Fuhrman includes in his system carotenes and other pigments, the thyroid-suppressing agents found in the cabbage family called glucosinolates, and fiber. He also includes the oxygen radical absorbance capacity (ORAC) score. This is a measure of how well chemicals act as antioxidants in an isolated setting in a laboratory, not a measure of their effect within the body. Although we know very little about the importance of the chemicals that contribute to the ORAC score, Fuhrman actually doubles their contribution to his nutrient-density ranking.
These plant chemicals, whether they act as antioxidants in test tubes or in cells, are not essential nutrients. Each cell within the body synthesizes the master antioxidant glutathione, which neutralizes free radicals and also regenerates vitamins E and C.2 The synthesis of glutathione requires either dietary cysteine, an amino acid that is only bioavailable from raw proteins, or vitamin B6.3 Glutathione, in conjunction with several vitamins and enzymes, protects the cell from free radicals. These enzymes require selenium, iron, manganese, copper and zinc to function. Plant chemicals that contribute to the ORAC score may augment this defense system, but they are not an essential part of it and do not fulfill any role within it that the basic components synthesized within the cell and the other essential vitamins cannot fulfill.
Many of the “antioxidants” in fruits and vegetables are actually potent inhibitors of enzyme activity. Some of them may reduce the levels of certain enzymes that some researchers believe promote cancer.4 Many of them, however, especially those found in onions, kale, broccoli, apples, cherries, berries, tea and red wine, are potent inhibitors of a process that takes place in the liver called sulfonation.5 Sulfonation is necessary for the detoxification of drugs and environmental pollutants and the normal activity of steroid hormones and thyroid hormone. Because sulfonation can also make some chemicals more toxic, researchers have proposed that the inhibition of this process could be beneficial. Perhaps because the absorption of these compounds from many foods is negligible, or perhaps because they have so many conflicting effects on our metabolic processes, they are not associated with either an increase or a decrease in the risk of cancer.6
Prudence dictates excluding these “nutrients” from any ranking system until further research can elucidate the true effects they actually have within our bodies; but rather than excluding them, however, Fuhrman counts each of them as two nutrients instead of one.
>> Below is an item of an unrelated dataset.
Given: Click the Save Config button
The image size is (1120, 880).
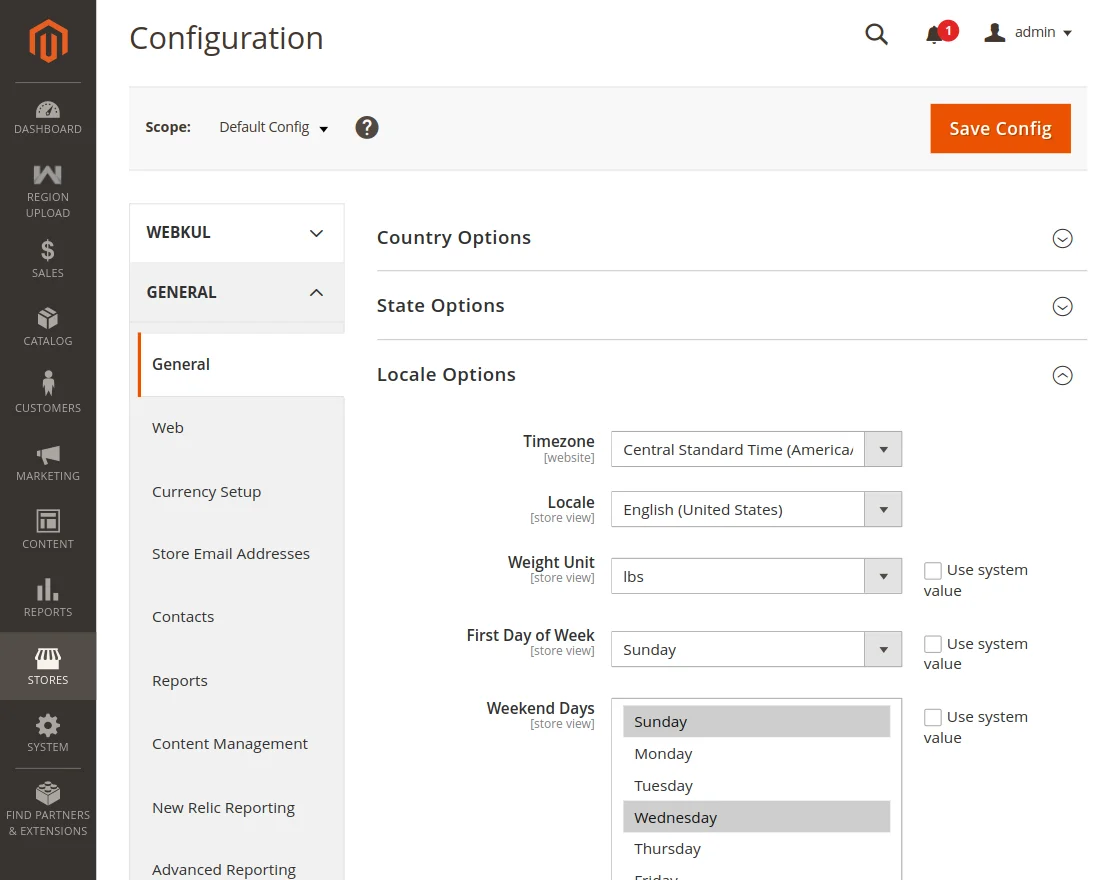Looking at the screenshot, I should [1000, 129].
While Fuhrman doubles the score of plant chemicals that play no essential role in the body, he completely excludes many nutrients found in animal foods that do play essential roles. Creatine is vital for muscle function; taurine is essential to digestion and the functioning of the brain and retina; carnitine and coenzyme Q10 are required for energy metabolism;7 carnosine functions as an antioxidant, protects DNA and proteins from being destroyed by sugars that run amuck, and plays important roles in the nervous system.8 None of these nutrients—not even taurine, which Fuhrman himself says is sometimes deficient in his vegan patients—is included.It should come as no surprise, then, that his chart shows green leafy vegetables to be superior to meat, eggs and shellfish. Were organ meats such as liver even included on this chart, they would probably fare just as poorly—not because they aren’t nutrient-dense, but because Fuhrman’s chart of nutrient density completely ignores more than two dozen of the nutrients that they contain.